JACKSONVILLE, Fla. - He went back to his home country to get married, only to lose his life to the violence he left his country to escape.
Andrew Abith Abui, a former Jacksonville resident, was killed during recent fighting in Pariang County, Unity State, South Sudan. Abui was 32 years old.
Abui, a U.S. citizen, was one of the so-called Lost Boys of Sudan, a group of more than 20,000 boys who were displaced and/or orphaned during the Second Sudanese Civil War. Abui attended classes at Florida State College at Jacksonville, with assistance from Alliance for the Lost Boys and grants provided to the alliance by Delores Barr Weaver and the Scheidel Family Foundation.
Abui returned to South Sudan four months ago in preparation for his wedding. There is no word on the fate of his new wife.
"Andrew was a sweet and humble young man," Alliance President Joan Hecht said. "He always wore a smile on his face and radiated kindness. You just felt better by being around him. He will be greatly missed by all who knew and loved him. Our thoughts and prayers go out to his family and friends and to all those who have lost loved ones in this senseless and brutal struggle for power."
Hecht met Abui in 2006 when he moved to Jacksonville. He was part of the alliance's scholarship program.

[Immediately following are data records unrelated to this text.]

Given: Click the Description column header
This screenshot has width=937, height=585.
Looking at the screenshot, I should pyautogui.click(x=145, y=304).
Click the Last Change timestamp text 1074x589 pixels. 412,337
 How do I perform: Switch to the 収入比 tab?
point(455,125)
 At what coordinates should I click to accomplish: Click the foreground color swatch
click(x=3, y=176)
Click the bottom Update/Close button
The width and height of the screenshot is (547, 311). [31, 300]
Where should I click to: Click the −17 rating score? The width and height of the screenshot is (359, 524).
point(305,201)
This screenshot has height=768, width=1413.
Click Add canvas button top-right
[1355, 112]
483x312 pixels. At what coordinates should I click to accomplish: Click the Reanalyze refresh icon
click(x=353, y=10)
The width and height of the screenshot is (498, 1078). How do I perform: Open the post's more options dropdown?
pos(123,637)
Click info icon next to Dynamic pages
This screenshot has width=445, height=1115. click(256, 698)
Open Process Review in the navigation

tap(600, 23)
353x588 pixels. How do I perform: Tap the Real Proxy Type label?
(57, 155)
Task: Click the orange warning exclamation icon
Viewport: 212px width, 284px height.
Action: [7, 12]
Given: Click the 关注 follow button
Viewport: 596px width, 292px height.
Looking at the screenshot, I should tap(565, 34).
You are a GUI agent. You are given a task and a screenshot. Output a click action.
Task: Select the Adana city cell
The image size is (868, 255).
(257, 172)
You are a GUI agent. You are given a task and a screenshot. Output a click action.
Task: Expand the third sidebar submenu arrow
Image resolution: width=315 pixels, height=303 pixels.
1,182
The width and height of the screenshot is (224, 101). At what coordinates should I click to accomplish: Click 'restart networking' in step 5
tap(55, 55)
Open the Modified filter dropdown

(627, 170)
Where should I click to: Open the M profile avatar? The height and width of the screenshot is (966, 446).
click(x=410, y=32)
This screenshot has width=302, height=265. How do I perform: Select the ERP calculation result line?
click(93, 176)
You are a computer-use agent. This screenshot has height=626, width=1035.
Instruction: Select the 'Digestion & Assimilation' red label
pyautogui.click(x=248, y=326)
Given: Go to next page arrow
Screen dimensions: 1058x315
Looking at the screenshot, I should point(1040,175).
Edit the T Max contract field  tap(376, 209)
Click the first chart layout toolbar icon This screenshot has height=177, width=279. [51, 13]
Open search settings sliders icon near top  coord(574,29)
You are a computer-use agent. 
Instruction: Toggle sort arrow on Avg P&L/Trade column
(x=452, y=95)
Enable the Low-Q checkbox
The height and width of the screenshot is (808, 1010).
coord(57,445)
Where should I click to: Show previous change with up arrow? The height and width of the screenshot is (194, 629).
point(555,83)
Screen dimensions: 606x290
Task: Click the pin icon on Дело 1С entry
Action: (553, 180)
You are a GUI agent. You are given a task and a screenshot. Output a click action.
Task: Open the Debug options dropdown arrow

The struggle is part of recent ethically-based violence in South Sudan stemming from the political rivalry between the president and ousted vice president. The most recent rash of fighting started around the holidays, just as Joseph Atem, another "Lost Boy" traveled to the country.
Luckily, he made it back the U.S. alive.
"It's the grace of God that I did not die," Atem said. "I could be like with Andrew. Because these people were literally, two people were taken away after me. And up to today I do not know what happened."
Several local Lost Boys, also U.S. citizens, remain in South Sudan, as well as former Jacksonville resident and U.S. citizen Rachel Obal, now serving as the minister of gender, child and social welfare in Bor, Jonglei State.
Other Jacksonville residents managed to flee, including local missionary and former Lee High School teacher Mary Chowenhill and Lual Coba.
"It was a frightening experience and they are indeed blessed to be alive," Hecht said. "We anxiously await the safe return of all U.S. citizens and Jacksonville residents."
In 2000-01, the U.S. government awarded refugee status to about 3,800 Lost Boys. The alliance says about 150 now call Jacksonville home, and despite Abui's death, it will still move forward with their mission to support them.
"It's just a very sad situation that he would go back to his country hoping to build a new life and then be met with the same that he fled originally," Hecht said.
A prayer service and peace rally will be held at 1 p.m. Saturday at Hogan Baptist Church at 8045 Hogan Road.
Donations to assist with relief efforts can be made through the Alliance for the Lost Boys of Sudan by going to its website, allianceforthelostboys.com.